La Russie est la belle surprise des demi-finales de cet Euro. Des joueurs jusqu’alors méconnus du grand public se sont fait un nom. Alexander Anyukov en fait partie.
À l’aise dans le couloir droit
Il n’est pas de la trempe d’un Arshavin, d’un Pavlioutchenko ou d’un Zhirkov. Anyukov est pourtant un homme de base du système de Guus Hiddink. Le latéral droit a disputé l’intégralité des matchs de cet Euro. Polyvalent, il peut évoluer à la fois à la droite de la défense ou au milieu de terrain.
Ce soir contre l’Espagne il formera avec Zyrianov un couloir droit redoutable. Le numéro 22 russe nous a déjà gratifiés de montées redoutables, ponctuées de deux passes décisives. À l’instar de ses coéquipiers de Saint-Pétersbourg, Anyukov est arrivé sur cet Euro en pleine forme. Il parcourt 10 kilomètres par match. Il n’a que 25 ans, mais s’impose comme l’un des cadres. Il compte 36 sélections avec la Russie. Il fait partie de la nouvelle génération qui est arrivée après l’Euro 2004.

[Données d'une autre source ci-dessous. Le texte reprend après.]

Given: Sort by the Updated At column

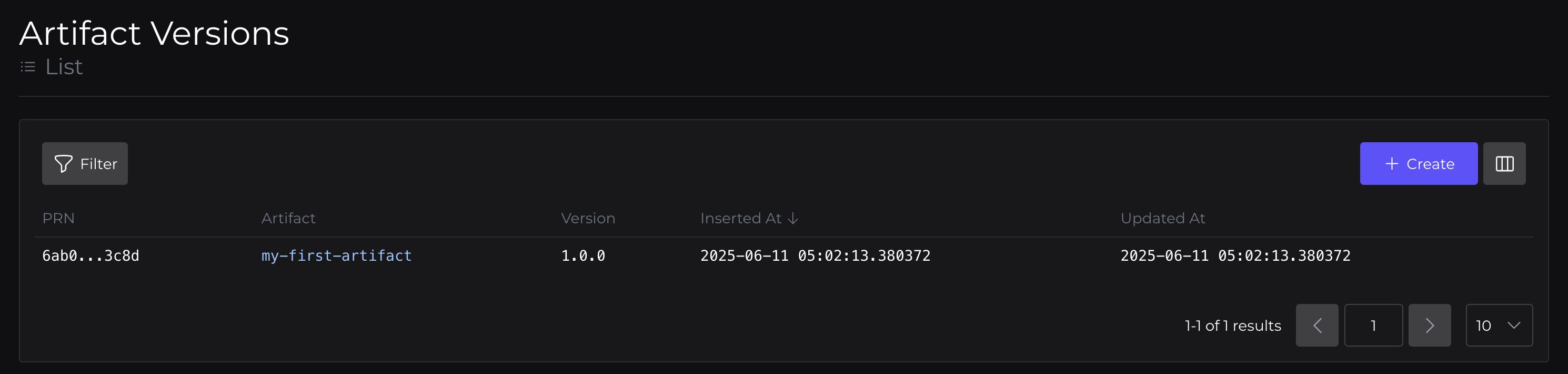Looking at the screenshot, I should coord(1162,219).
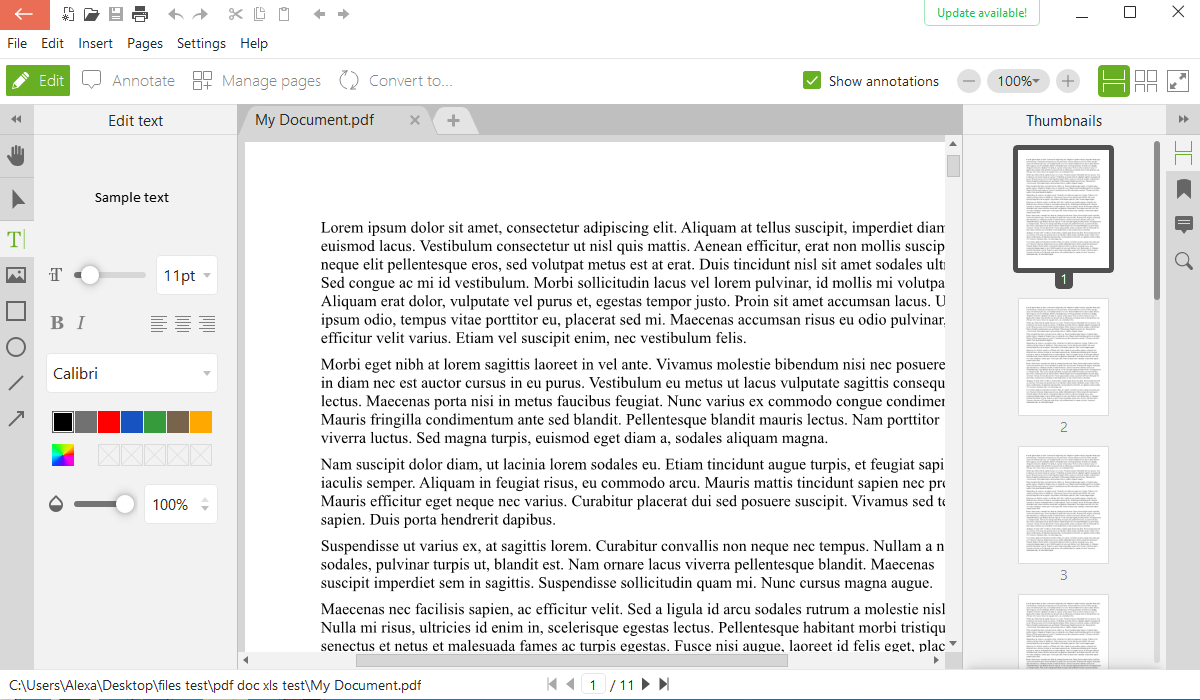The image size is (1200, 700).
Task: Expand the Calibri font dropdown
Action: pyautogui.click(x=132, y=374)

Membre de l’escouade du Zénith
Anyukov a connu un début de saison remarquable avec son club. Vainqueur de la Coupe de l’UEFA, il se verrait bien gravir de nouveau les marches vers le Graal européen. Il faut pour cela prendre une belle revanche contre l’Espagne. À l’image de ses coéquipiers, il est passé à côté de son premier match de poule contre ces mêmes Ibériques. La donne a changé pour les deux équipes. Les Russes apparaissent plus frais et en confiance.
Anyukov espère ce soir bloquer David Silva et Capdevila, pour mieux les contrer et offrir une nouvelle passe décisive. L’Espagne sait qu’elle doit se méfier de la Russie métamorphosée. Mais surtout bloquer le couloir droit de leurs adversaires.